Project Aristotle(プロジェクト アリストテレス)は、Google Inc.が2012年に開始した労働生産性向上計画に与えられたコードネームです。
あのGoogle社が本気で取組んだ生産性向上にむけた分析なんて、凄いですね・・・掻い摘んでご紹介します。

プロジェクトの目的は、生産性の高い「効果的なチームの条件」を調査して、定義づけること。
古代ギリシャの哲学者・アリストテレスの言葉、「全体は部分の総和に勝る」にちなんで、「Project Aristotle」と名付けられました。


Google社の仮説


『最高の人材を揃えることによって最高のチームを作り上げることができる』

100以上のプロジェクトチームに対して実施したモニタリング結果を元に、チーム編成やチームワークに重点をおいた分析作業と仮説の検証を行いました。

プロジェクトチームのメンバー編成だけではなく、チーム内で扱われている不文律や暗黙の了解(ルール)といった集団規範にも着目することにしました。また同時に、集団心理学に関連する学術論文の読解など、学問的視点からのアプローチも試みました。

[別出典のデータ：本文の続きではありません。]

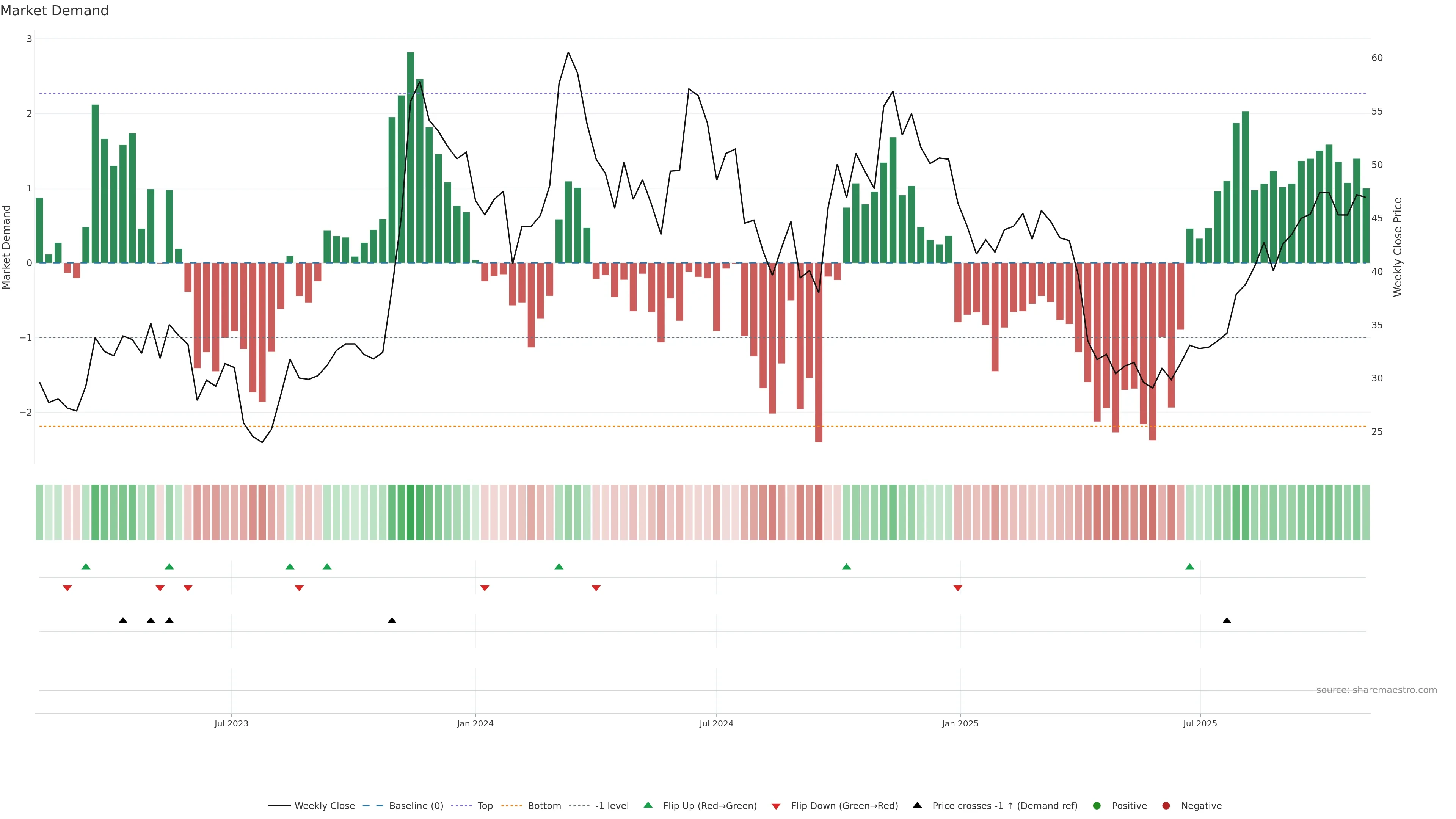
Task: Click the darkest green heatmap strip cell
Action: click(x=410, y=512)
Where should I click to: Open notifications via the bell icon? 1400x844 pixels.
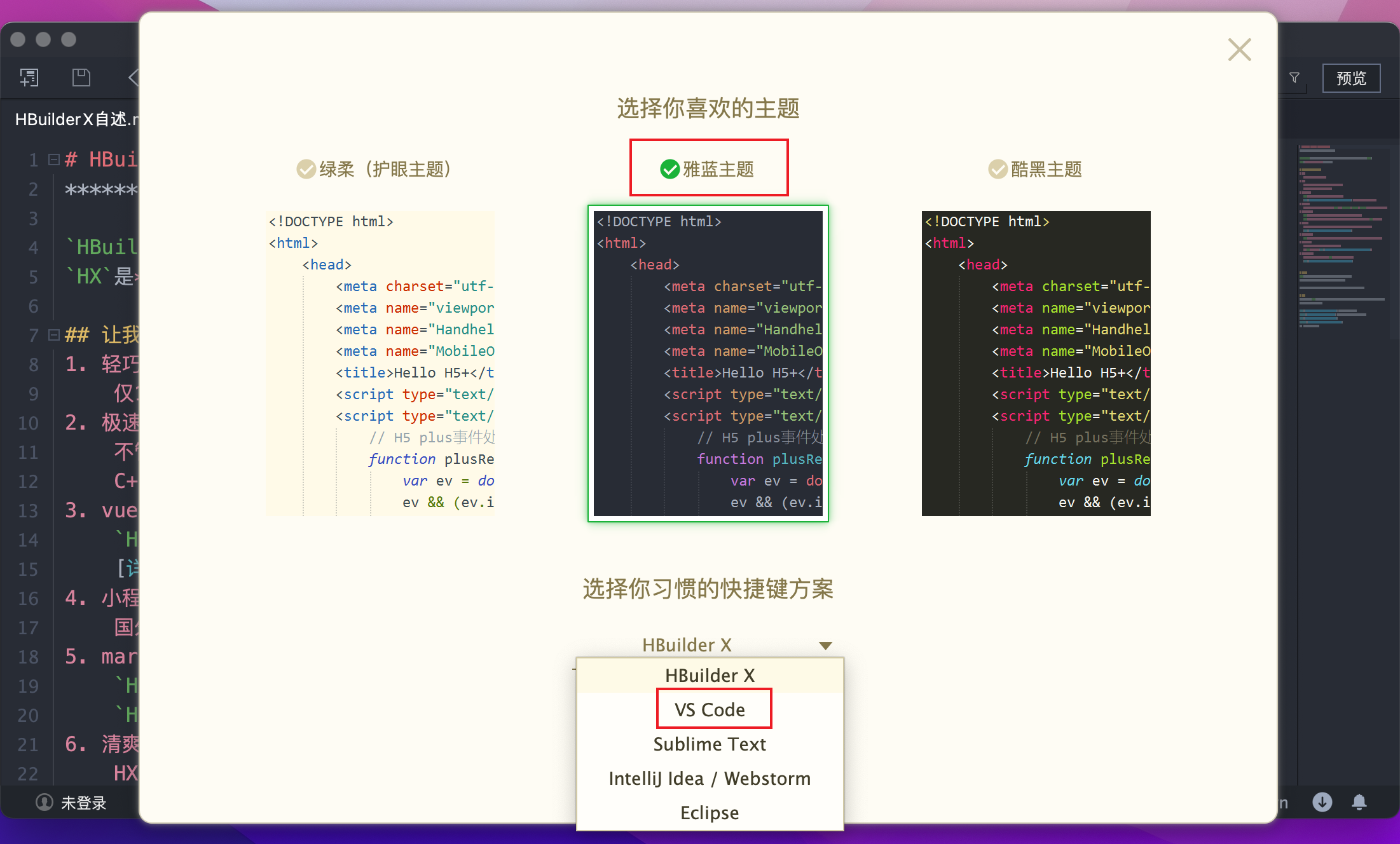[x=1360, y=803]
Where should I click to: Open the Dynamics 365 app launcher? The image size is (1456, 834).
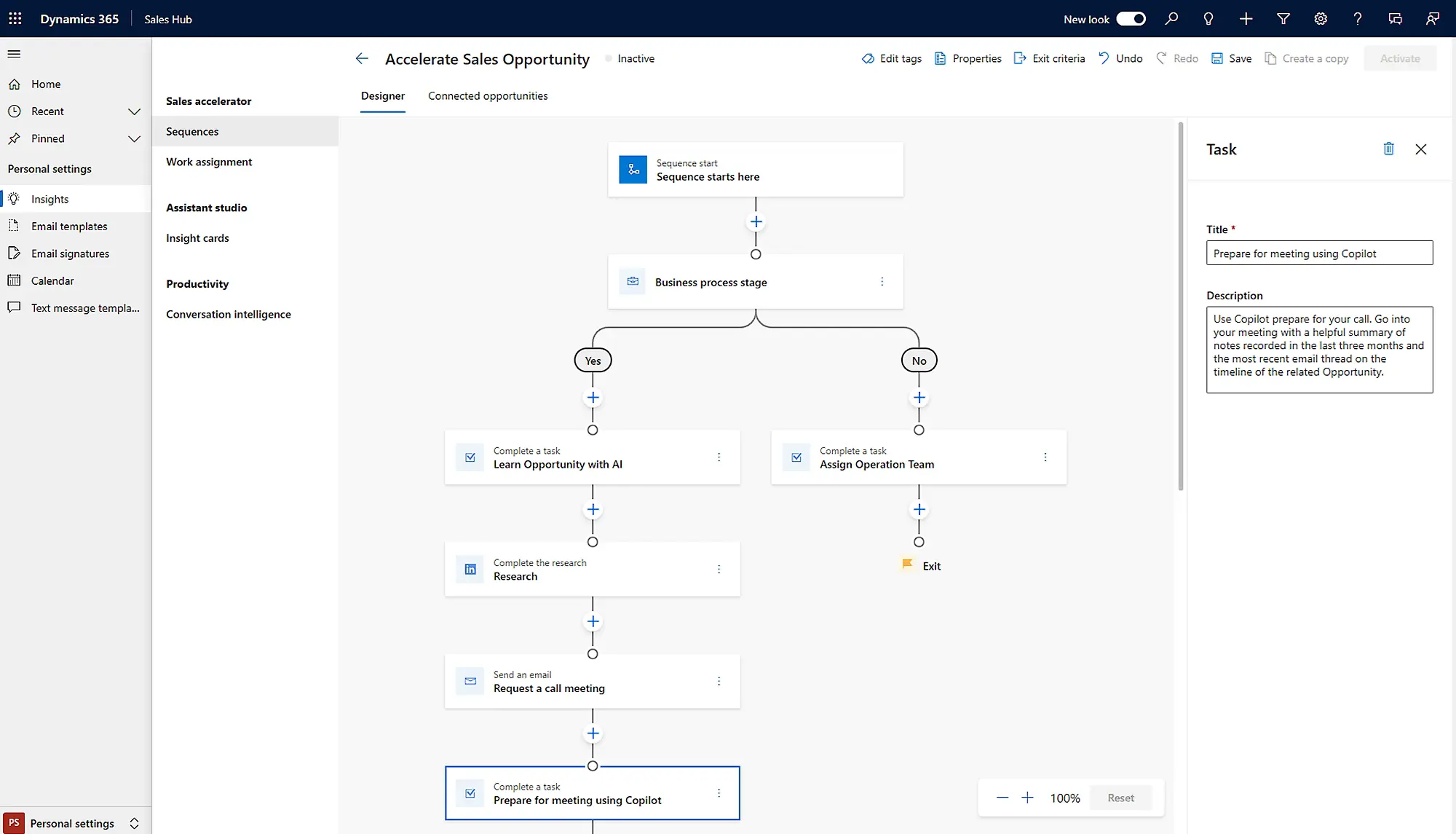tap(15, 19)
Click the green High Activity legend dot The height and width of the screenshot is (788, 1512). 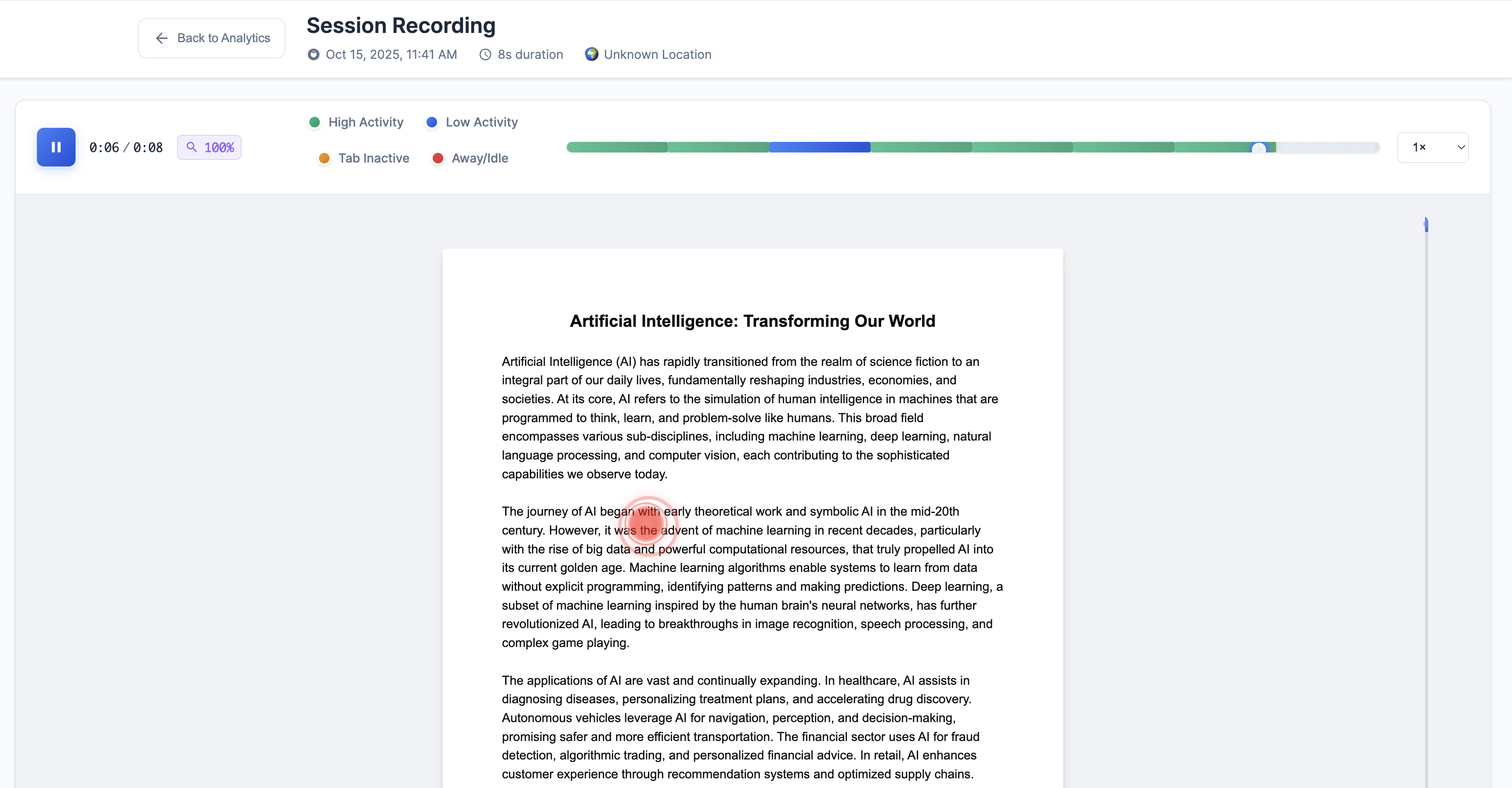click(314, 122)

しかし、データ分析を得意とするグーグル社が召集した人員分析部の力を総動員しても、チーム編成やチームワークと労働生産性の相関性を明確にすることはできませんでした。

チーム効果に影響力の低い要素

関連性の薄い項目についてはある程度解明したが、結論に至らないGoogle社は集団心理に着目しました。

 上司や部下、同僚などの関係性の有無
 合意による意思決定
 チームメンバーの外向性
 チームメンバー一人ひとりのパフォーマンス
 仕事量、作業規模
 ベテラン社員、古参社員、年長者
 チーム規模
 終身雇用、終身在職権

Google社の結論

分析部が成功因子を探るために読み漁った集団心理学関連の文献の中には多くの有用な情報が詰まっていました。
その中でも、アメリカ屈指の名門私立研究大学であるカーネギーメロン大学(Carnegie Mellon University、CMU)とノーベル賞受賞者を多数排出しているマサチューセッツ工科大学(Massachusetts Institute of Technology、MIT)、
ユニオン・カレッジ(Union College)の心理学者や研究者たちで結成された研究チームの研究記録は、チームの生産性を高める成功因子の発見に大きく貢献しました。

プロジェクトアリストテレスの結果から、以下の5つの重要な要素が効果的なチームワークに不可欠であることが明らかになりました。

  1. 心理的安全性(Psychological Safety):チームメンバーがリスクを取っても安全だと感じることができる環境。これにより、メンバーは意見を自由に表現し、創造的なリスクを取ることができるようになります。

  2. 信頼性(Dependability):チームメンバーが互いに期待に応え、タスクを期限内に完了する能力。

  3. 構造と明確さ(Structure & Clarity):チームには明確な目標、役割、実行計画が必要です。

  4. 意味(Meaning):仕事が個人にとって意味のあるものであること。メンバーは自分の仕事が重要だと感じる必要があります。

  5. 影響(Impact):チームの仕事が重要な影響を与えているという認識。メンバーは自分たちの努力が実際に価値を生み出していると感じる必要があります。

まとめ


Google社の行ったこのプロジェクトは、チームの行動や心理状態を細かく観察、分析した結果であり信憑性の高いものだと思います。その結果、心理的安全性、信頼性、構造と明確さ、意味、影響の5つの主要な要素が効果的なチームに不可欠であることを発見しました。これらの要素は、チームの成果を最大化するための戦略や方針を策定する上で、人事部門、経営者(管理職含む)にとって重要な考慮事項になると思います。